A marginalised ethnic minority from Rakhine state, Rohingyas have in recent decades been subject to mounting targeted state exclusion and persecution, it said, adding that two years ago, news of Myanmar’s campaign of violence against Rohingyas dominated the headlines.
MSF Emergency Coordinator in Cox’s Bazar Arunn Jegan said he first came to Cox’s Bazar in June 2017, at a time when thousands of Rohingyas were already in Bangladesh from previous waves of targeted violence.
Even then, he said, the needs were massive. “I returned as project coordinator that August, as hundreds of thousands more people arrived. It was obvious the Rohingyas were fleeing violence -- in a two-week period between August and September 2017.”
At the border crossings, he said, they saw Rohingyas arriving with burns, gunshots, lacerations, and smoke asphyxiation. “The trauma was visible on people’s faces and bodies.”

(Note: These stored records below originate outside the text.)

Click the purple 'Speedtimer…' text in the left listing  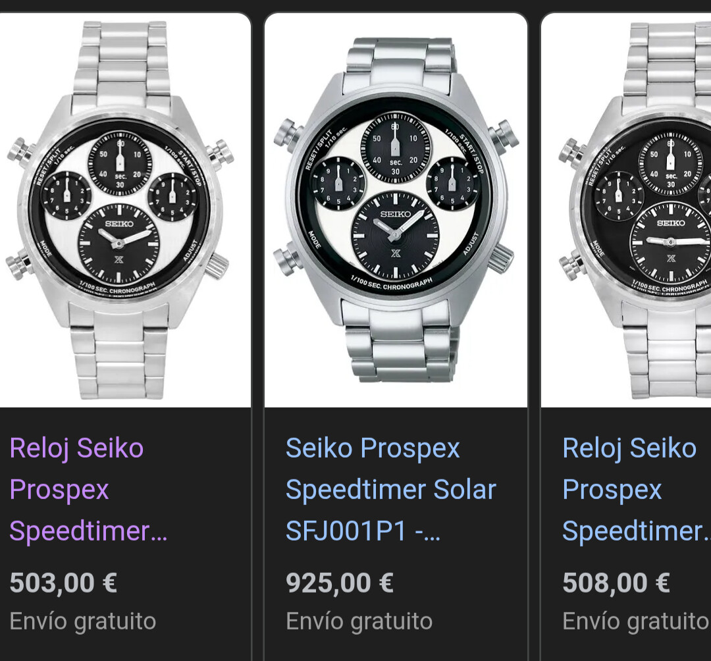click(88, 531)
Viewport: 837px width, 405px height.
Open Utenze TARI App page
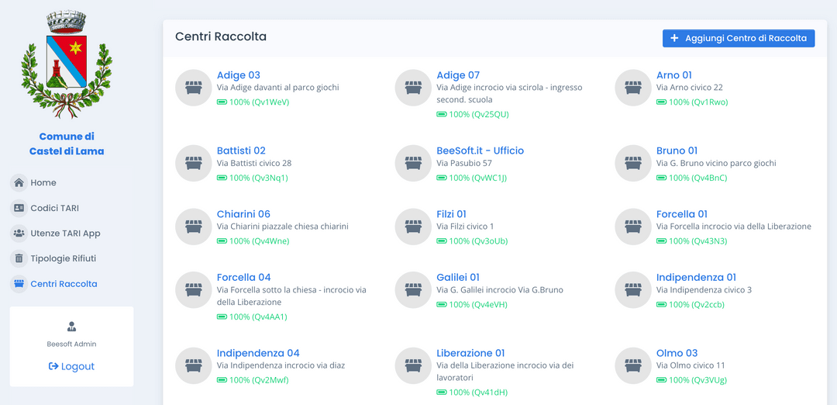[65, 234]
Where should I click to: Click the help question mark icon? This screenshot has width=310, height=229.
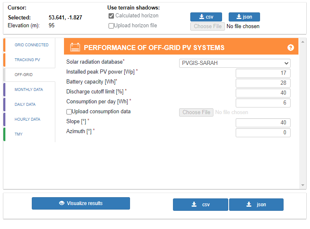[291, 48]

To date, no meaningful solutions have been offered to the Rohingyas, who have been pushed to the margins of society in virtually all the countries they have fled to.
In Bangladesh, over 912,000 Rohingyas still live in the same basic bamboo structures as when they first arrived, face travel and work restrictions, and remain wholly reliant on humanitarian aid, MSF said.

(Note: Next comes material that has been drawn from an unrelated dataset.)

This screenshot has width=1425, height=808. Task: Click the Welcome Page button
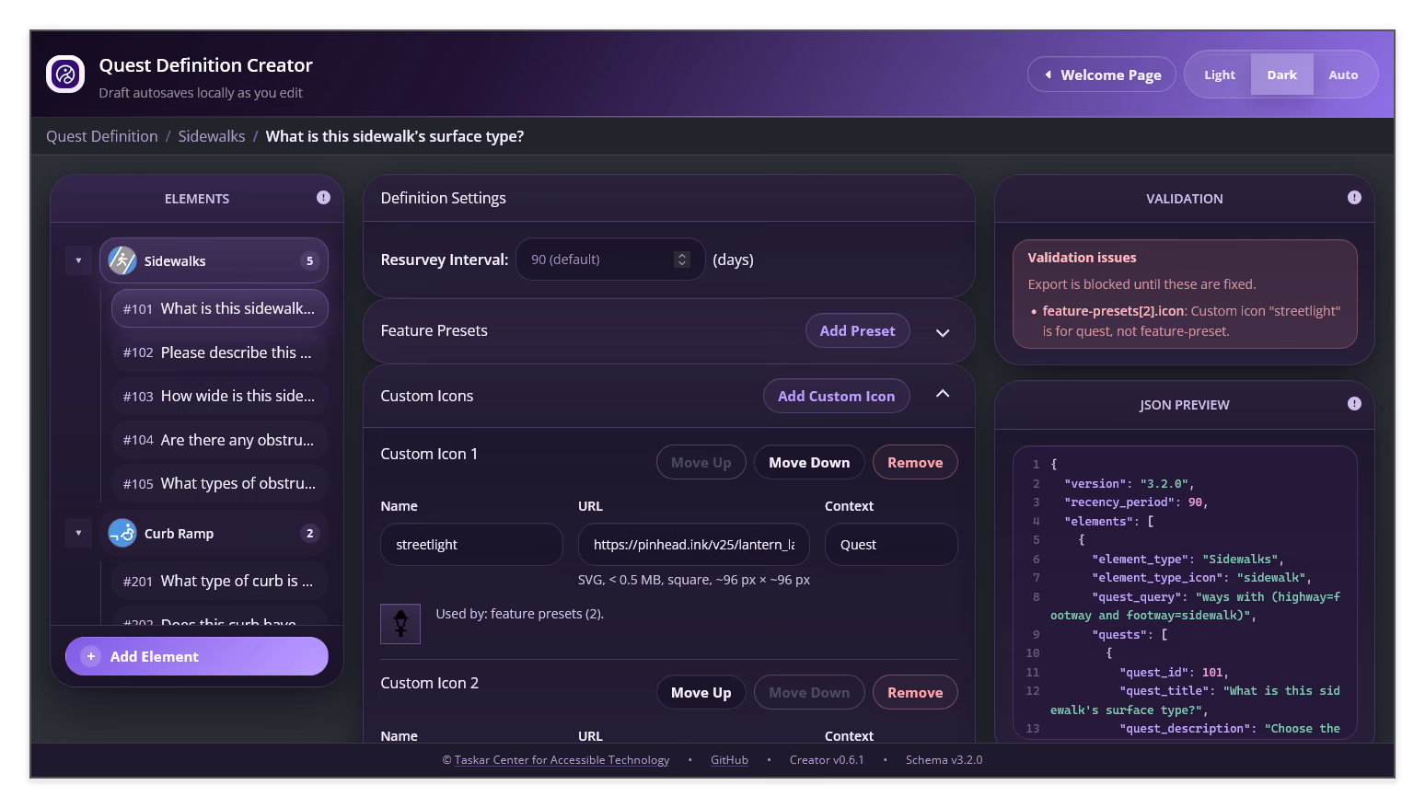click(x=1102, y=75)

With children unable to attend formal schooling, future generations are deprived of an opportunity to improve their situation.

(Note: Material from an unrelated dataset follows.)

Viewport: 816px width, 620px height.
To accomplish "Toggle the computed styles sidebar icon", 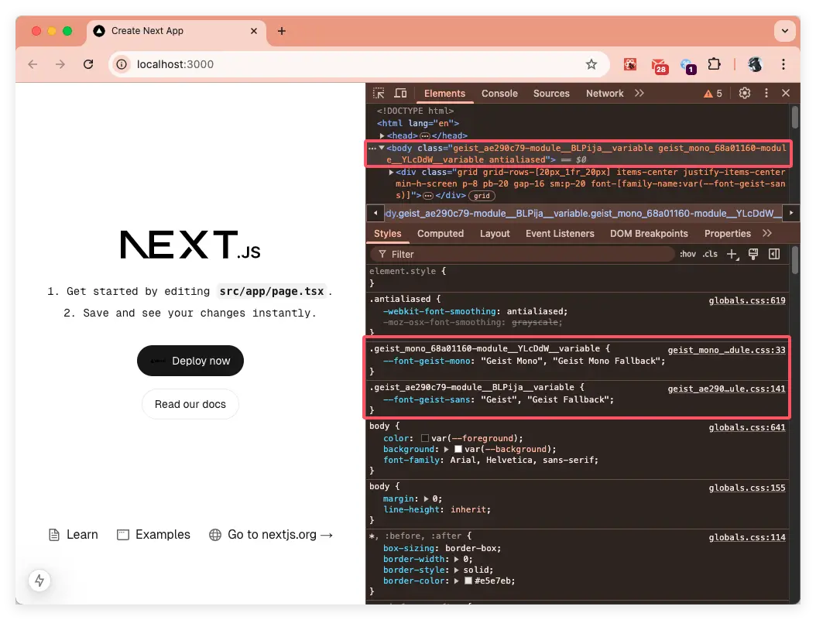I will tap(773, 254).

Many of the illnesses MSF treats at its clinics in Cox’s Bazar are a result of the poor living conditions that Rohingyas endure, with poor access to clean latrines or water.
MSF continues to treat tens of thousands of patients a month, performing over 1.3 million consultations between August 2017-June 2019.
“Two years on, there are now better roads, more latrines and clean water points in and around the camps. There’s more sense of order. But conditions in the camps remain precarious and big questions about people’s futures are still unanswered,” says Jegan.
Jegan said, “When I think of the future for the Rohingyas, my biggest hope is that they’re able to return home safely. Until then, I hope they’re afforded greater self-sufficiency, education rights, as well as the legal recognition they deserve. If these things don’t happen now, I fear the Rohingyas will be in the same situation in another two years, only with even fewer services available to them. Any decrease in aid should only come in tandem with growing self-sufficiency.”
Rohingyas likewise remain in limbo in Malaysia, where they have been fleeing to over the past 30 years.